Il s’agit là d’un raisonnement courant : soit il y a la guerre nucléaire, et alors nous serons tous morts ; soit elle n’a pas lieu, et alors on n’a pas besoin d’y penser et vivrons mieux si nous n’y pensons pas. Nous aurions donc le choix d’être affectés ou pas par les politiques nucléaires. Mais nous n’avons pas ce choix. Nous, citoyennes et citoyens, sommes déjà engagés dans et mobilisés par les politiques nucléaires françaises. C’est le cas sur au moins trois plans. D’abord, en tant que contribuables, l’Etat attend que nous financions l’arsenal nucléaire français. Ensuite, nous déléguons notre autorité au président de la République qui peut dès lors mettre en œuvre la doctrine nucléaire nationale en notre nom. Enfin, nous nous constituons comme cibles prioritaires pour d’éventuels adversaires dotés de la bombe. C’est important : à titre d’exemple, la Russie a pour stratégie, si la dissuasion devait échouer, de détruire les armes nucléaires ennemies qui pourraient la frapper avant qu’elles ne soient lancées. Être doté de la bombe, c’est donc assumer un certain nombre de coûts et de risques qui sont bien présents, aujourd’hui et maintenant, et qui ne relèvent pas seulement de l’hypothétique improbable.
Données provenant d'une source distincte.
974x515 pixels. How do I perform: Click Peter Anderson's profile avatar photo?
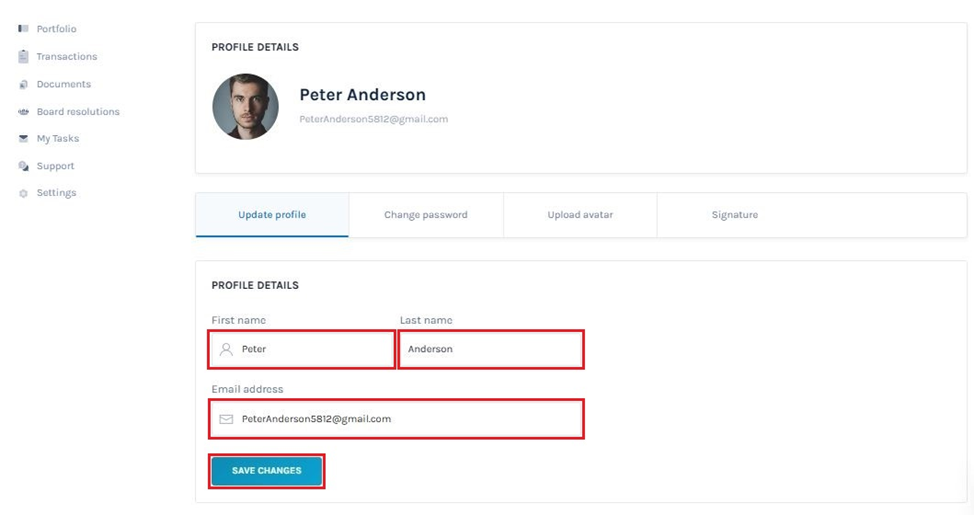point(245,106)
L’armement nucléaire apparaît généralement, dites-vous, comme le résultat d’une mécanique de « prolifération nucléaire » : les Etats qui le peuvent se doteraient nécessairement de l’arme nucléaire. Il s’agirait d’une nécessité à la fois au sens où c’est inévitable et au sens où c’est indispensable à l’équilibre et à la paix. En quoi ce discours de la prolifération est-il trompeur, selon vous ?
Il y a un sentiment d’inévitabilité qui commande les discours sur le nucléaire militaire. Si l’augmentation du nombre d’Etats dotés d’armes nucléaires était une loi de l’histoire, on ne pourrait rien faire de plus que de gérer cette inévitabilité. Il faut bien voir l’enjeu : la politique française nucléaire a été initiée dans un contexte de ce qui apparaissait comme une prolifération nucléaire, et elle se fonde encore aujourd’hui sur cette idée. Pourtant, les chiffres montrent qu’il n’y a pas de prolifération nucléaire inévitable. La majorité des Etats ont choisi une stratégie de sécurité nationale non nucléaire. Parmi la minorité des Etats qui ont entamé des programme d’armement nucléaires, une majorité y a renoncé et ce renoncement n’est pas explicable par un parapluie nucléaire de sécurité ou l’absence de capacités. Les Etats dotés d’armes nucléaires ont joué un rôle important dans ce phénomène de prolifération en valorisant les armes nucléaires et en transférant la technologie. Est ainsi apparue l’illusion d’une technologie intrinsèquement désirable et son corollaire : une prolifération inévitable. Or, aucun Etat doté aujourd’hui ne l’est devenu sans l’aide d’au moins un membre permanent du Conseil de Sécurité des Nations Unies et aucun d’entre eux n’est irréprochable en matière de prolifération. L’exemple de la Norvège est parlant : cet État, qui partage une courte frontière avec la Russie près de la base de sous-marins nucléaires de Mourmansk, a décidé de ne pas se doter d’arme nucléaire, non par manque de moyen, mais par refus de se constituer comme cible prioritaire de la Russie. Ses militaires ont considéré que la possession d’armes nucléaires était une menace de sécurité, pas une garantie de sécurité. Il n’y a donc pas de « déterminisme capacitaire » – idée selon laquelle tout pays capable d’un programme nucléaire militaire le développera nécessairement. Se doter d’armes nucléaires est un choix politique.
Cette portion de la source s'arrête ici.